Earlier, when I arrive at Moreau's apartment building in Paris, I'm shown in by Madame Oberlin, her gracious personal assistant. She takes the flowers I've brought and urges me to sit down, but I can't. I'm in Jeanne Moreau's living room. All the chairs look important. Duras, Truffuat, Malraux -- who knows what illustrious backsides once warmed these cushions? Instead of sitting, I look around the room.

Labeled in English with blue Dymo tape, the shelves are devoted to literature, psychology and mythology. There is also a shelf holding two Caesar awards, a Golden Lion from the Venice Film Festival and a best actress prize from Cannes (in its box, modestly closed). Over the sofa there is a pencil drawing of Moreau lying on what appears to be a chaise, but drawn from an angle and elevation that show off her splendid face, neck and hair; the curves of her body suggested in a few sweeping lines, softened by a blanket or a bedsheet. If I had a drawing like that of me, I'd hang it over my sofa too.

Moreau walks into the room. No trumpets. No nymphs throwing flower petals. I nearly do a double take. Those splendid eyes are not the result of some cinematographer's elaborate setup. They're huge, bronze-colored and bulge just the tiniest bit. Hyperthyroid cute, I guess you'd say.

We shake hands.

She thanks me for the flowers. I apologize for the fact that they had been wrapped in hideous cellophane.

She nods to indicate the cellophane was of questionable taste, but smells one of the roses and says again they are lovely. I ask if she minds if I record our conversation. "Of course not!" she says, "I'd be offended if you didn't." She smiles.

Before we get started, I make the mistake of trying to light one of Moreau's cigarettes. She had been smoking one when she walked in, but it was almost gone. There are four lighters, an ashtray and packs of cigarettes on the table between us. One of her trademarks is the lazy, smoldering cigarette. On screen she may light up with a tropical languor, but in real life Moreau is one of the world's fastest smokers. At least in the top 10. All I see of her hands is a whirl, and a singed filter is out of her mouth and in the ashtray, replaced by a glowing new one before I can fumble for my Zippo. "You know," I say, "I'll be a complete failure as a man and all my testosterone will sludge out onto the floor if I don't light at least one of your cigarettes."

Her pouty lips form a grin and she quickly looks me over. "Don't even try, son," she says, "you'll just get your fingers burned."

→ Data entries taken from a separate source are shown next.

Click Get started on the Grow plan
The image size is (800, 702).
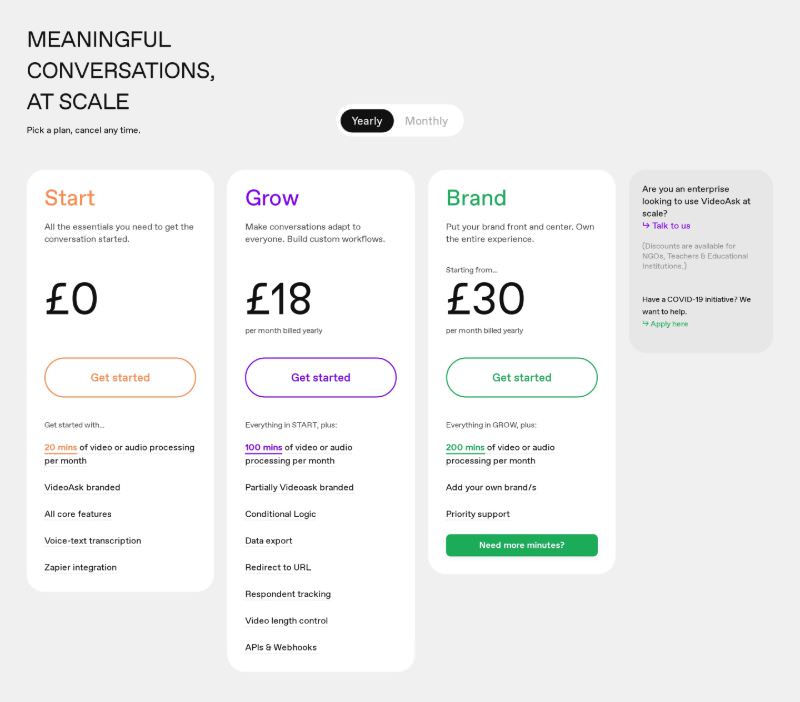(321, 378)
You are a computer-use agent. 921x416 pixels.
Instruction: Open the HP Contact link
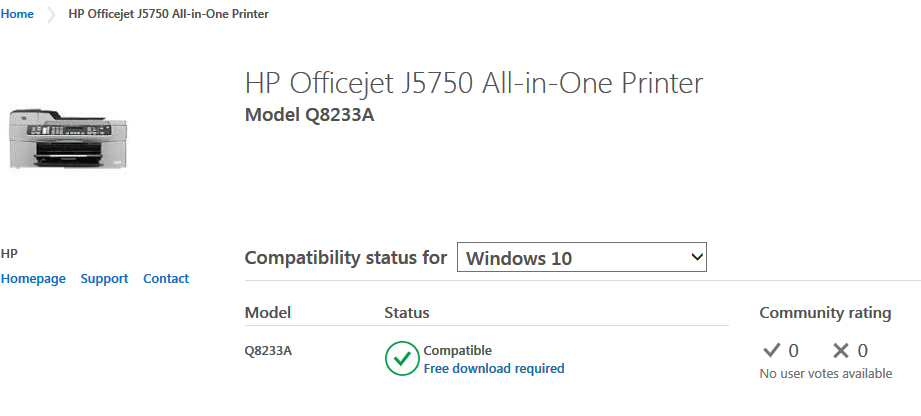[x=166, y=279]
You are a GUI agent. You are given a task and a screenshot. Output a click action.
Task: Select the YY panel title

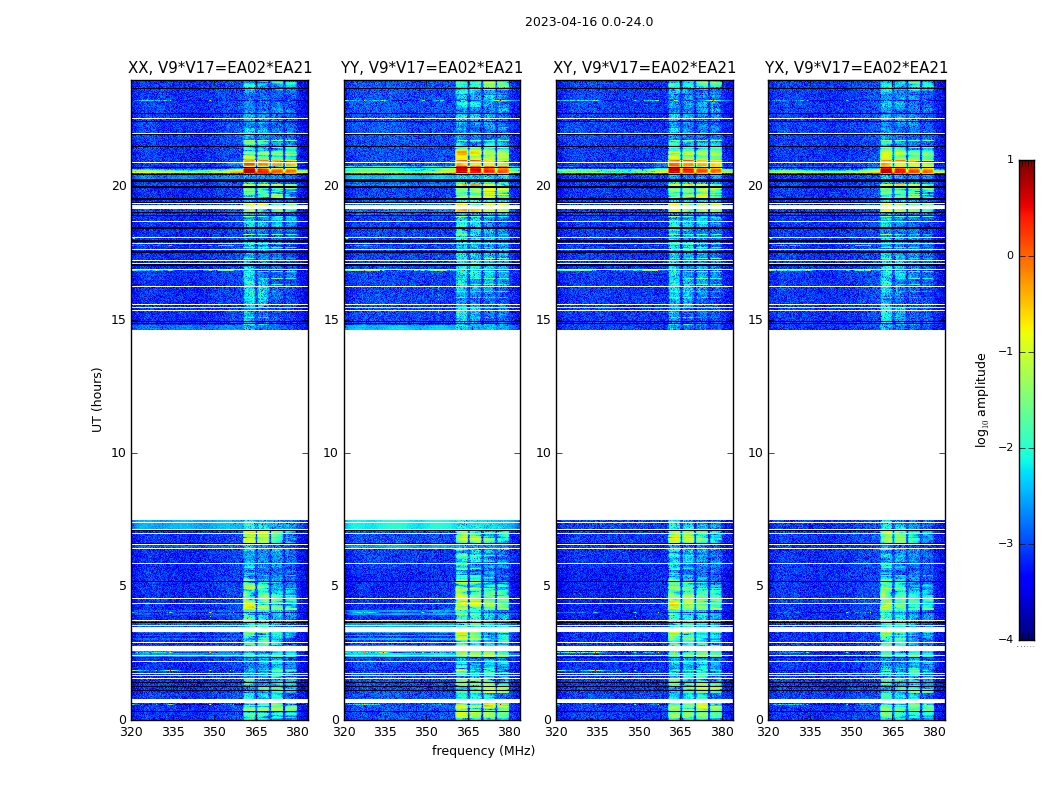(x=431, y=68)
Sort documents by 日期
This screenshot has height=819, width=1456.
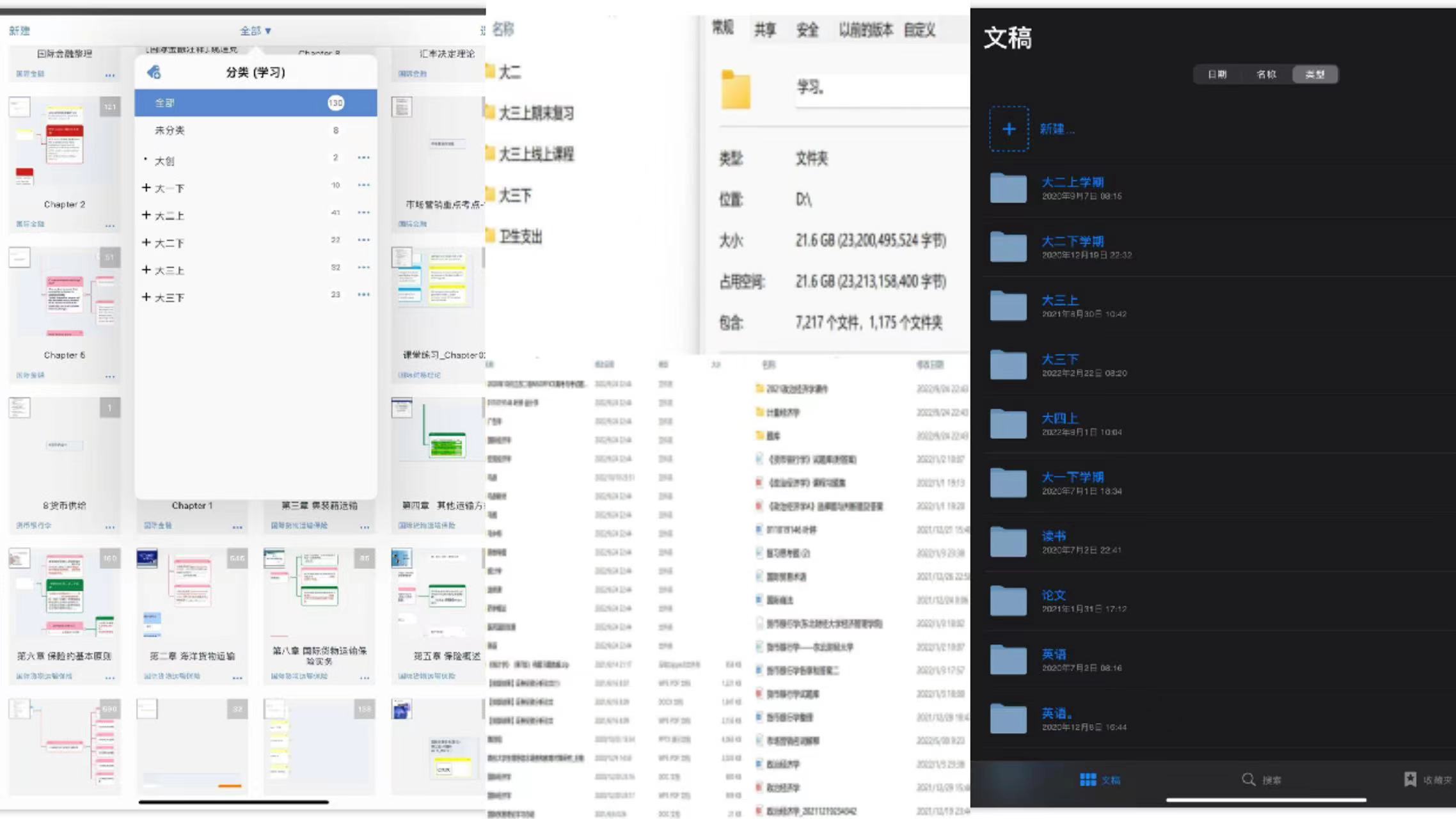coord(1217,74)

We begin by talking about her role in Joseph Losey's film. "When you play a character like Eva, does the anger stay with you? Was it ...?"

"There's no anger."

"No anger?"

"No," Moreau says. "We prepare the suitcase. Orson Welles taught me that. You prepare your suitcase -- meaning the costumes of biography. So the anger comes when it's needed. And even if on the day of the shoot, Orson would say, 'We're not shooting that scene, I don't like it anymore, I wrote another one,' I didn't mind, because being the character is like being in your own life. You know, before you go to bed, you know exactly what are your appointments for the day after ... And suddenly, someone says to you, Jeanne Moreau can't see you at 6, and you have to change gears, and come a little earlier ... Once you are in the character, whatever happens, the scene is now. New scene, new lines, it doesn't matter. If you are the character just bit by bit, then of course, you panic! 'Oh, how am I going to breathe!' and it becomes complicated. But if you have your suitcase, with all your things, bits and pieces, shoes, skirts, coat, cold, rain, heat, happiness, pain, whatever, you're ready.

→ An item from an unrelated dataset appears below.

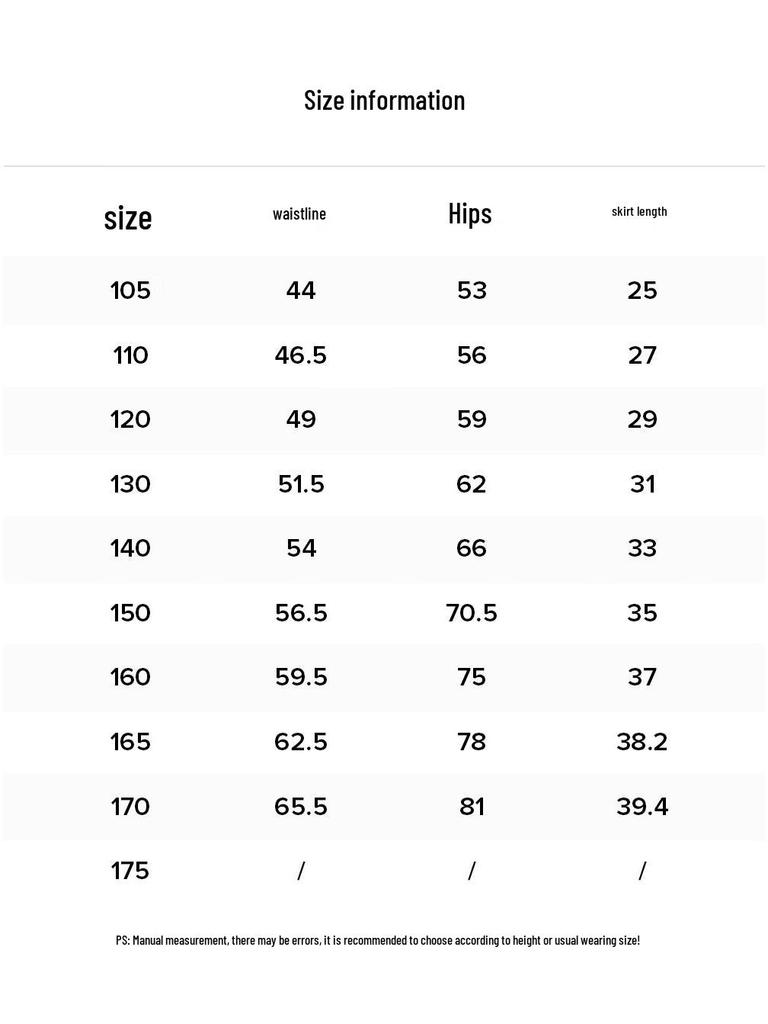Select skirt length value 38.2
Screen dimensions: 768x1024
pyautogui.click(x=642, y=741)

"When we started shooting 'Jules and Jim,'" Moreau continues, "after three weeks, we stopped; there was no money left. But I had made another film, and had enough money, so I gave it to Francois [Truffaut]. And why did we do 'Jules and Jim' without sound? So we were free to be out, moving. The film is totally post-synched. Entirely post-synched. We only had a sound engineer the day we did the song."